● **YOUR INSTRUCTIONS**
Below are records to be copied exactly; their pictures are to be omitted.
= Beginning of Section =
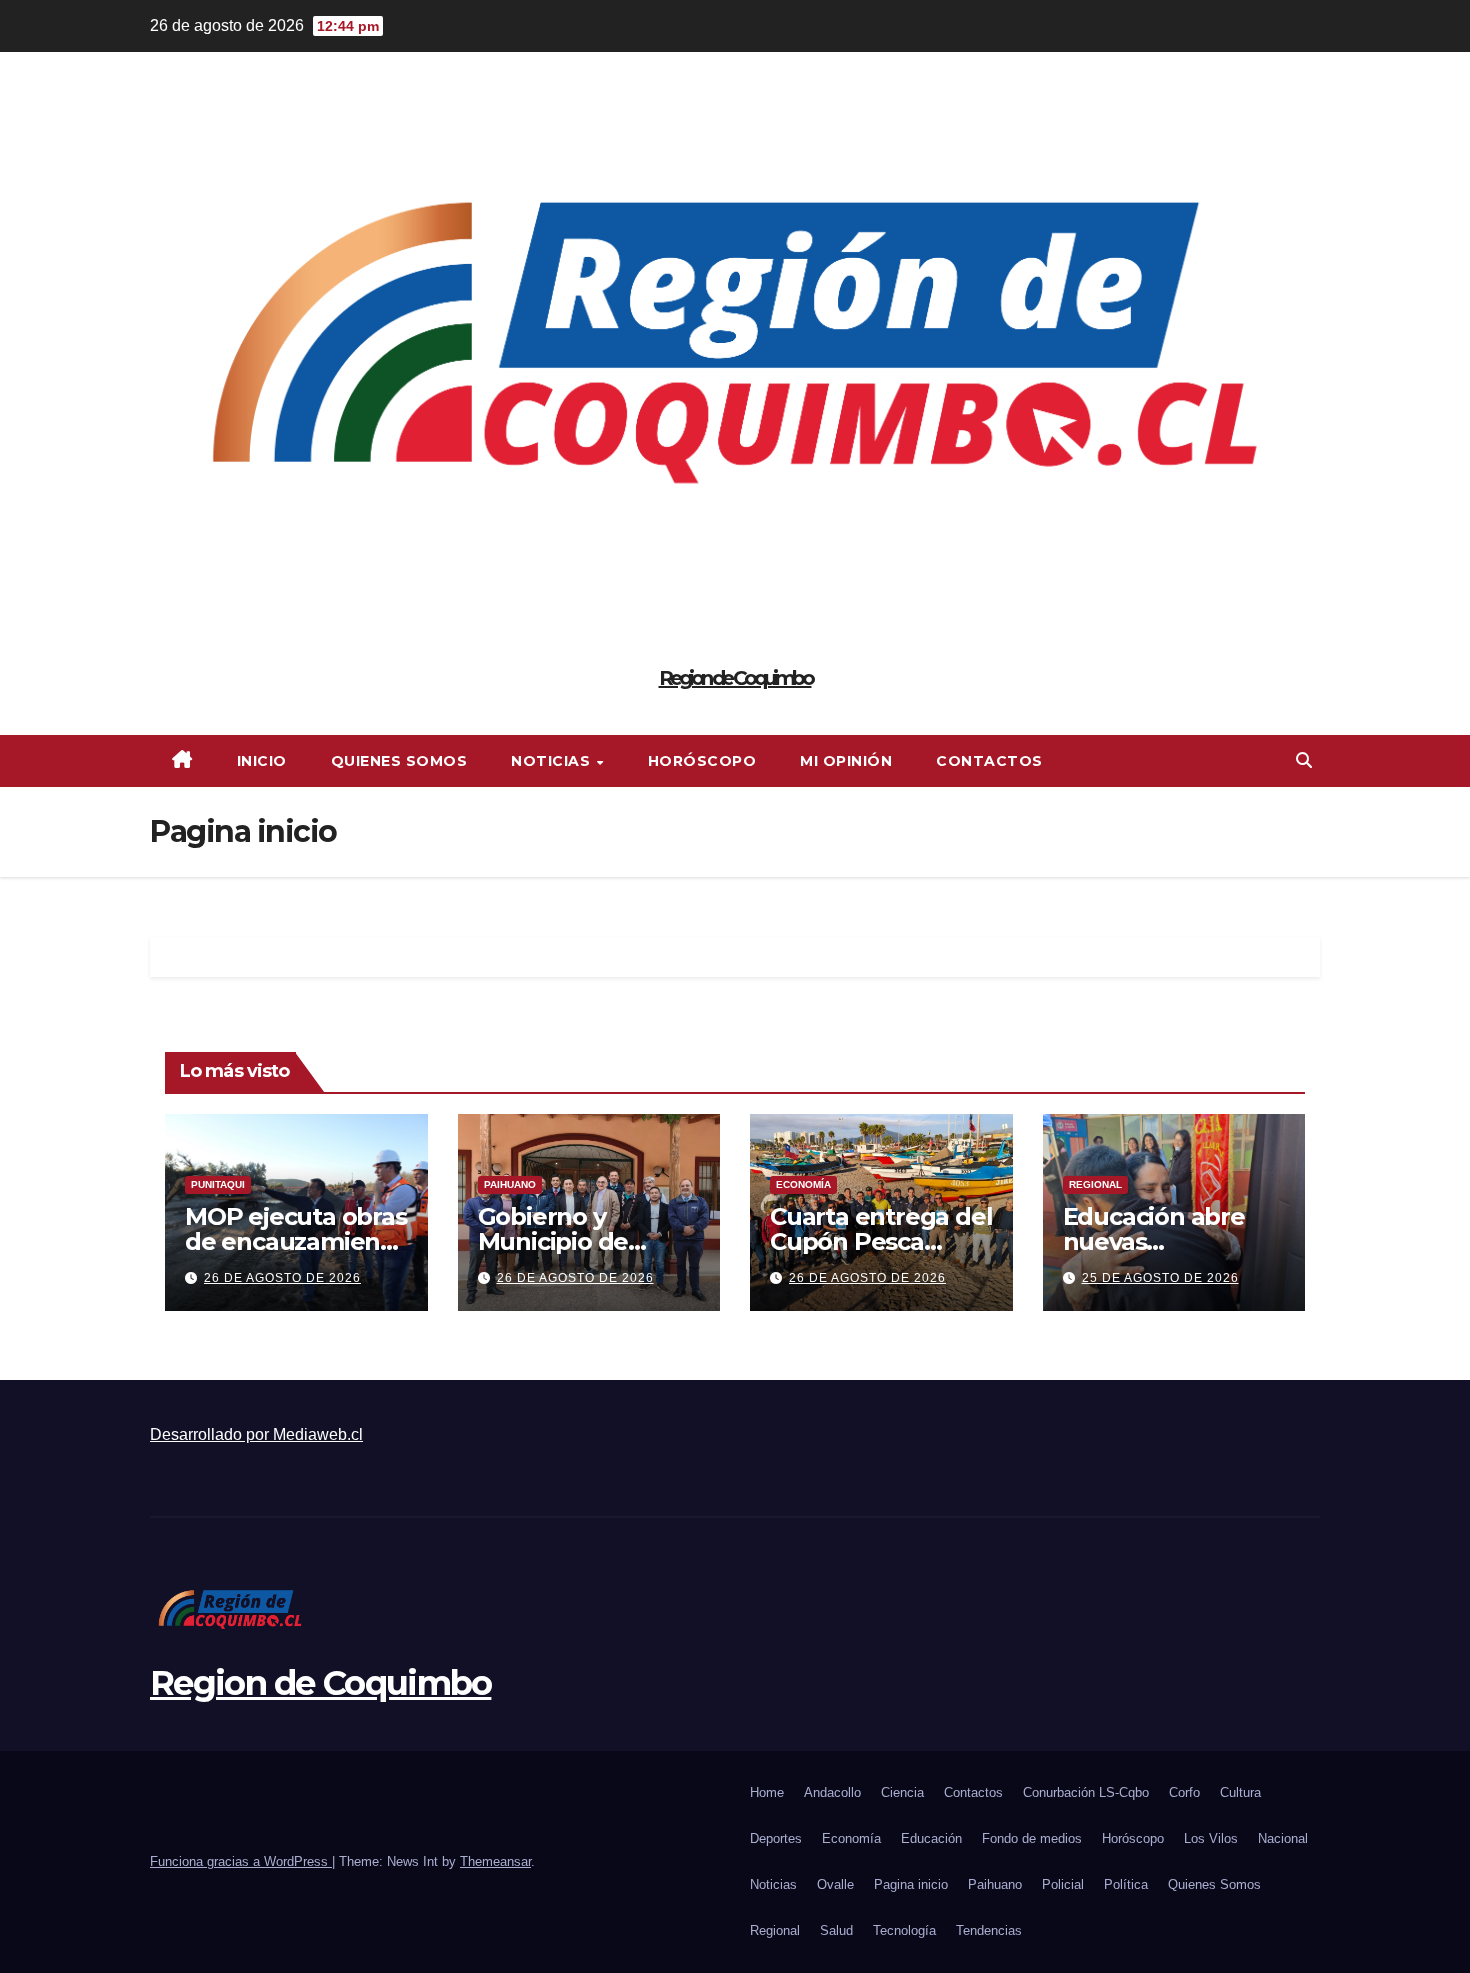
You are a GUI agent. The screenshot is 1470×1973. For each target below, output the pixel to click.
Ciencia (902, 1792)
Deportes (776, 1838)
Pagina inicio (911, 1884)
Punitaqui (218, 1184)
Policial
= End of Section =
● **SOLVED EXERCISE**
You are a GUI agent. The screenshot is 1470×1973. For each target below, output the pixel to click.
Ciencia (902, 1792)
Deportes (776, 1838)
Pagina inicio (911, 1884)
Punitaqui (218, 1184)
Policial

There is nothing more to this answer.